The name Ibitipoca comes from the Tupi Guarani. It has several meanings such as stone house, home of the crash and chipped stone.
The region was inhabited by the Aracis Indians who were decimated by the end of the 17th century with the arrival of the first explorers who came seeking gold. In 1732, a Spanish publication about the gold minds of Brazil mentions the mines of Aubitipoca.
The village was founded in 1718, making it one of the oldest villages in Minas Gerais. It still preserves marks of the wealth earned at this time such as the Matriz church built in baroque style in 1768 dedicated to Our Lady of the Conception. In the lower part of the village, black people were forbidden to attend the Portuguese church, so they built the Church of Our Lady of the Roasry in the 19th century. History Heritage protects both churches.

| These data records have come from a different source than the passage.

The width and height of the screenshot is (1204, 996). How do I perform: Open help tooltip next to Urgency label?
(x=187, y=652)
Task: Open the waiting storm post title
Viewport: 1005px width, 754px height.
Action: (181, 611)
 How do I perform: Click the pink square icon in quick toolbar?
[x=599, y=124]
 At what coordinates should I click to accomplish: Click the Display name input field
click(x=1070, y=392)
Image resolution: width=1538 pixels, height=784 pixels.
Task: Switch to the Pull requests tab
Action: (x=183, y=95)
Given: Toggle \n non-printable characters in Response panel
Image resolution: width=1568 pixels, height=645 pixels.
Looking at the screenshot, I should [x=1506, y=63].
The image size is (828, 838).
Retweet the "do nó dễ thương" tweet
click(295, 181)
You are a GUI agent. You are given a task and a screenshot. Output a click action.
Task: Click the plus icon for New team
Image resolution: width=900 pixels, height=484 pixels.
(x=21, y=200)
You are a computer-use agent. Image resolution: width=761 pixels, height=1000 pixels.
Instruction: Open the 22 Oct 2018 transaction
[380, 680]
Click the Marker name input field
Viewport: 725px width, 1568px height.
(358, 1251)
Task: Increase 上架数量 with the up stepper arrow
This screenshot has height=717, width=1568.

The Gold rush did not last very long in this region. The village declined economically because of the sandy soils and unfavorable typography. The French naturalist, Auguste de Saint-Hilaire, visited the area in 1822 and said “After approximately a league, we reached the village of ibitipoca located at a peak. Although the head of the strict extends to the black river, this village consists of only a few small houses in poor condition.”
Today, tourisms presents both an economic opportunity and a threat to the village. A major concern is the risk to architectural integrity due to a faulty and not always followed master plan.
The immediate plan of Iphan and the Ministry of Tourism for the village sets the minimum radius at 10 km as well as invests in to architectural salvage, sewage treatment, and underground energy lines, which are projects critical to the sustainability of tourism. These are some critical goals for establishing a sustainable tourism economy.